PORT OF TAURANGA (24.6%)
Port of Tauranga ("POT") achieved a record net after tax profit of $19.65million in the year to 30 June 2000 and followed with $10.58million in the six months to 31 December 2000.
The results reflect continuing strong growth in container volumes and were achieved despite a volume decline in the six months brought about by markedly reduced log exports.
POT, in a joint venture with Northland Port Corporation, is building a new port at Marsden Point in Northland and has expanded its South Auckland METROPORT. METROPORT continues to achieve strong shipping line support with FESCO New Zealand Express Line recently making Tauranga its sole North Island call for a weekly service to the Far East that is expected to add 20,000 containers per annum.
In the six months to 30 September 2000 TrustPower achieved a net profit of $16.9million up from $15.2million for the comparable period in 1999. Dividends paid were 9.21 cents per share, up from 8.66 cents per share.

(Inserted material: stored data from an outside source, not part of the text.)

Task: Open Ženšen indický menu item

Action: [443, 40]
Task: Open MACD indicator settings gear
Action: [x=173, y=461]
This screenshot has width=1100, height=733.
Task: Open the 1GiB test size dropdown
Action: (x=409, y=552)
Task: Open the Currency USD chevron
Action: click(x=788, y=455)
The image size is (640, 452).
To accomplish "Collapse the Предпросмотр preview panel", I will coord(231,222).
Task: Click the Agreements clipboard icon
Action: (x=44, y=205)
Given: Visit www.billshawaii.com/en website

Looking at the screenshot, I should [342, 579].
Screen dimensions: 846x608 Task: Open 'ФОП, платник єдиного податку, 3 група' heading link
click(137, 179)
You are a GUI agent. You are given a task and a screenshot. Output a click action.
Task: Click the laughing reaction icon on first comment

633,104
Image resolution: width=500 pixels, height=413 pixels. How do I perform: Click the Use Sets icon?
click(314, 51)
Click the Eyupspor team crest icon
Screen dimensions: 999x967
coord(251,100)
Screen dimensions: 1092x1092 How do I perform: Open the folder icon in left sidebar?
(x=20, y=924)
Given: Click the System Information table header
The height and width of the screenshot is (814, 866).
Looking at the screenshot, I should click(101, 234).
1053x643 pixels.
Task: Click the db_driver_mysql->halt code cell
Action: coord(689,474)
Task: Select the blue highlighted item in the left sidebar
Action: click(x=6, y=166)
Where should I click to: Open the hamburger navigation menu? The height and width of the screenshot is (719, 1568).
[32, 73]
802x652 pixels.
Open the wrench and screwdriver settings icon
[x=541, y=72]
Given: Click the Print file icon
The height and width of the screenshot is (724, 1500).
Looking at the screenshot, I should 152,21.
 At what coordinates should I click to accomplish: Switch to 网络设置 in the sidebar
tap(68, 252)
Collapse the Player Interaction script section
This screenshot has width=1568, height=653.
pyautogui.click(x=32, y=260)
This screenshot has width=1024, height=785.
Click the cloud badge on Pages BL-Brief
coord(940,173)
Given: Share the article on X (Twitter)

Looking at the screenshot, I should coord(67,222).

TrustPower has shown strong growth in energy retailing, evidenced by its increase in customer numbers to 280,000 today from 220,000 at 31 March 2000. In generation, TrustPower continues to enhance the control systems of its power stations and to progress development options. In this regard, the success of the Coleridge power station upgrade indicates the benefits that accrue from privatisation.
TRANZ RAIL (7.2%)
Infratil has followed Tranz Rail since its privatisation and made the investment, which had a market value of $35.8million as at 31 March 2001, in expectation of attractive long-term returns. However, with the company embarking on a comprehensive restructuring Infratil is waiting on outcomes before deciding on its investment options.
Your Board has decided that it is appropriate for the Company to change its name from Infrastructure & Utilities NZ Limited to Infratil Limited. Since inception seven years ago, the Company has been generally referred to as Infratil. However, given the existence of Infratil Australia an earlier name change was deemed inappropriate. With the takeover of Infratil Australia, this potential confusion is no longer relevant, hence the name change to Infratil Limited.